**SCHRIFTLICHE ANWEISUNG 1:** Legen Sie in ein bis drei Sätzen dar, warum es Hiasl laut dem Lesetext nichts ausmacht, seinem Vater zur Hand zu gehen.
**SCHRIFTLICHE ANWEISUNG 2:** Zitieren Sie aus dem Lesetext die Stelle, die mit „Das Buch unterteilt“ einsetzt und bis einschließlich „zur Familie zurück.“ reicht.

**LESETEXT:**

Das Buch unterteilt sich in zwei Abschnitte (Der Hirtensohn und Der Renegat) und erzählt zunächst die Kinder- und Jugendjahre des Protagonisten. Bereits in sehr jungen Jahren muss Hiasl seiner Mutter bei der Haus- und Hofarbeit helfen, während der Vater als Gemeindehirte kaum seine Familie ernähren kann und daher zusätzlich als Tagelöhner arbeiten muss. Schon bald muss Hiasl auch seinem Vater zur Hand gehen, was ihm aber nichts ausmacht, denn die Schule ist ihm überwiegend verhasst, dank seines Lehrers, der nur zu gerne Prügel verteilt. Recht früh entdeckt Hiasl seine Leidenschaft für die Jagd und bekommt im Alter von zehn Jahren eine Vogelflinte geschenkt. Ein Jahr später, die Schule ist endlich abgeschlossen, wird er Gehilfe im Mergenthauer Schloss, hat aber Schwierigkeiten mit einem Mönch, und kehrt zur Familie zurück.

**BEREITGESTELLTES MATERIAL:**
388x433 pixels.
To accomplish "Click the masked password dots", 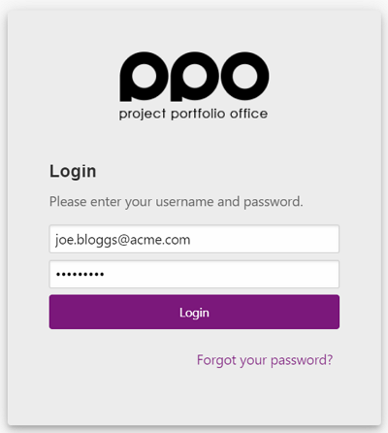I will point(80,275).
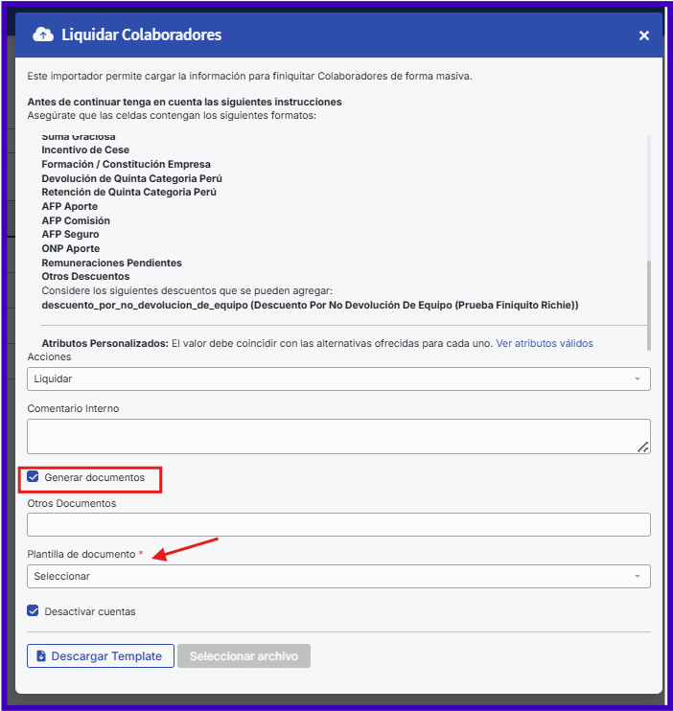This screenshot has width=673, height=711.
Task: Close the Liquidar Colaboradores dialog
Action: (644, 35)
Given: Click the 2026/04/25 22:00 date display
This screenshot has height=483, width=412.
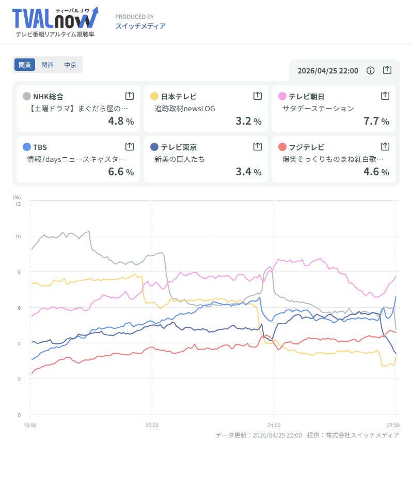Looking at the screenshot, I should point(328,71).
---
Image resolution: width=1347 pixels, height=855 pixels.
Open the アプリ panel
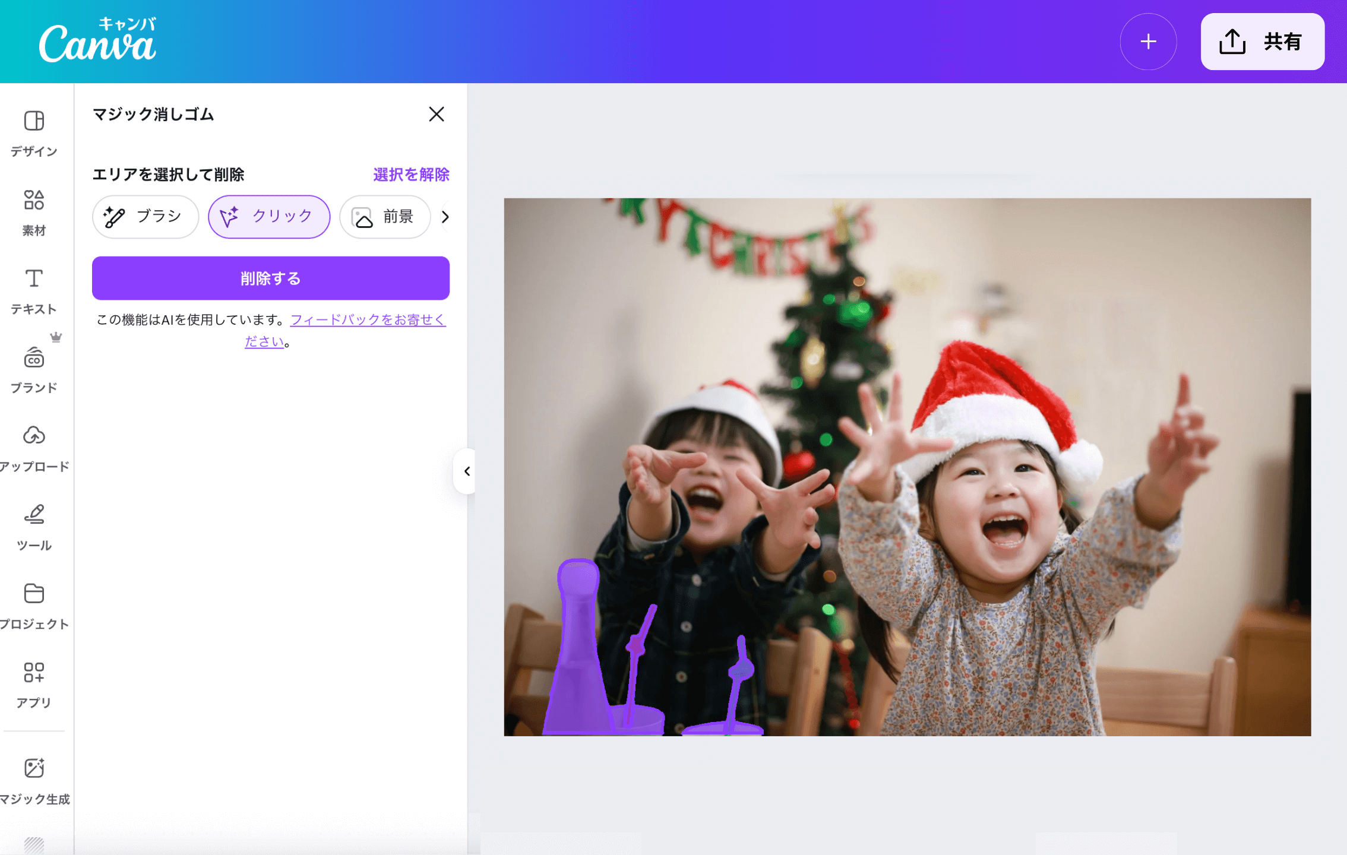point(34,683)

**VOLLSTÄNDIGE AUSGABE 1:** Hiasl ist die Schule überwiegend verhasst, deshalb macht ihm die Mithilfe beim Vater nichts aus. Das liegt an seinem Lehrer, der nur zu gerne Prügel verteilt.

**VOLLSTÄNDIGE AUSGABE 2:**
Das Buch unterteilt sich in zwei Abschnitte (Der Hirtensohn und Der Renegat) und erzählt zunächst die Kinder- und Jugendjahre des Protagonisten. Bereits in sehr jungen Jahren muss Hiasl seiner Mutter bei der Haus- und Hofarbeit helfen, während der Vater als Gemeindehirte kaum seine Familie ernähren kann und daher zusätzlich als Tagelöhner arbeiten muss. Schon bald muss Hiasl auch seinem Vater zur Hand gehen, was ihm aber nichts ausmacht, denn die Schule ist ihm überwiegend verhasst, dank seines Lehrers, der nur zu gerne Prügel verteilt. Recht früh entdeckt Hiasl seine Leidenschaft für die Jagd und bekommt im Alter von zehn Jahren eine Vogelflinte geschenkt. Ein Jahr später, die Schule ist endlich abgeschlossen, wird er Gehilfe im Mergenthauer Schloss, hat aber Schwierigkeiten mit einem Mönch, und kehrt zur Familie zurück.